The doctor will probably ask about:

  • When and where the episode began.
  • Whether the patient was bitten by an insect.
  • Whether the patient lives or works in a place where potential triggers may exist, such as latex gloves, chemicals, or animals.
  • Medications the patient has been taking, including herbal supplements.
  • Patient's medical history.
  • Family history of urticaria.
  • Often, the trigger is unclear, but if there appears to be a specific trigger, the doctor may refer the patient to an allergy clinic.
  • Allergy clinics test the patient's blood and skin to find out whether there is an allergy to specific substances, such as chemicals, dust mites, or some food.

Chronic Hives:

If the urticaria continues for more than 6 weeks, the trigger is probably not external, so experts do not recommend allergy tests at this point.

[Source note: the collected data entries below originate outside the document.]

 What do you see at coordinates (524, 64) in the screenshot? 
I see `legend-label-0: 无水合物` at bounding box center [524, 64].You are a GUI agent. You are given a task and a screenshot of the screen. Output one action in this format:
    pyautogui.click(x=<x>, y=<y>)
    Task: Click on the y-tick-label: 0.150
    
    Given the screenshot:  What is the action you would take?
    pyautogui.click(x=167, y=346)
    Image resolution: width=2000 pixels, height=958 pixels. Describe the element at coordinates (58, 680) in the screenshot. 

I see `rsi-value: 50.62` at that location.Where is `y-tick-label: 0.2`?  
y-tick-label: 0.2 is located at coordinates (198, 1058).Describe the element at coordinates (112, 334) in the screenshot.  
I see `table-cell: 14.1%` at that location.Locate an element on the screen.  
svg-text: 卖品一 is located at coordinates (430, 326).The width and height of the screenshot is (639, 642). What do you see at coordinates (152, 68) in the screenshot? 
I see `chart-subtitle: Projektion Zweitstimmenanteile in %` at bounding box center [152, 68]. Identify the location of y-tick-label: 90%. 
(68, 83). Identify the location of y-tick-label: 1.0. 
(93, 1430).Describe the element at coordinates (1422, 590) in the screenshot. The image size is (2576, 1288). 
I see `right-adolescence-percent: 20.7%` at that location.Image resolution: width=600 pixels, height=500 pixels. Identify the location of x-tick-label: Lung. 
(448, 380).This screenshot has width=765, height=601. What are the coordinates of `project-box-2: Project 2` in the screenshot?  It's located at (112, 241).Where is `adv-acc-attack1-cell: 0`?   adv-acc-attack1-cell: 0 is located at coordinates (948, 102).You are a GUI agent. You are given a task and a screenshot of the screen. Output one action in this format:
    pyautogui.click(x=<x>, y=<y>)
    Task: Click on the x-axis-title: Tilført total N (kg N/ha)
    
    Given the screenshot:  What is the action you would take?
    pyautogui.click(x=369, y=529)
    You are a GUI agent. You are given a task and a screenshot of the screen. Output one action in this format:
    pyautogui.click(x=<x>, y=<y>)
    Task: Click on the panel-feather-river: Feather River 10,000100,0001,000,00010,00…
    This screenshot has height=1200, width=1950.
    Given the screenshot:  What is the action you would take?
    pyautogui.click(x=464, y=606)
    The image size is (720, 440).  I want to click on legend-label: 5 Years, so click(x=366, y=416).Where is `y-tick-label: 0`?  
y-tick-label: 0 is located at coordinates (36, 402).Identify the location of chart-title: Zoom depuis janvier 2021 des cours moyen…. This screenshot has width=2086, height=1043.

The following tests can be performed:

  • Blood test to check for anemia.
  • Stool sample to identify any parasites.
  • Erythrocyte sedimentation rate (ESR) test, to identify problems with the immune system.
  • Thyroid function test to assess for an overactive thyroid, known as hyperthyroidism, or hypothyroidism, an underactive thyroid.
  • Liver function tests, in case there are liver problems.
  • Factors that may worsen the existing urticaria include:
    • Alcohol.
    • Caffeine intake.
    • Mental health issues, such as stress.


Patients usually use a combination of lifestyle changes and medications. Sometimes, alternate therapies like homeopathy, acupuncture and Ayurvedic treatments are recommended. Antihistamines, such as cetirizine or fexofenadine, help by blocking the effects of histamines and reducing the rash and stopping the itching.


Acute Hives:

  • Non sedating antihistamines, such as cetirizine or fexofenadine, help by blocking the effects of histamine and reducing the rash and stopping the itching.
  • Various antihistamines can be purchased in pharmacies or online.
  • Some antihistamines cause drowsiness, especially if the user also consumes alcohol. Some are not suitable during pregnancy unless prescribed by a doctor.
  • If the patient experiences swelling of the tongue or lips, or if breathing becomes difficult, the doctor may prescribe an epinephrine auto-injector, for example, EpiPen, in case of emergencies.

Chronic Hives:

  • Antibiotics, for example, Dapsone, can reduce redness and swelling.
  • Omalizumab, or Xolair, is an injectable drug that blocks immunoglobulin E, a substance that plays a role in allergic responses. It can reduce symptoms of chronic idiopathic urticaria, a type of hives of unknown origin that can last for months or years.
  • Those with severe symptoms may need to see a specialist.
  • Acupuncture may help treat hives, but needs more research.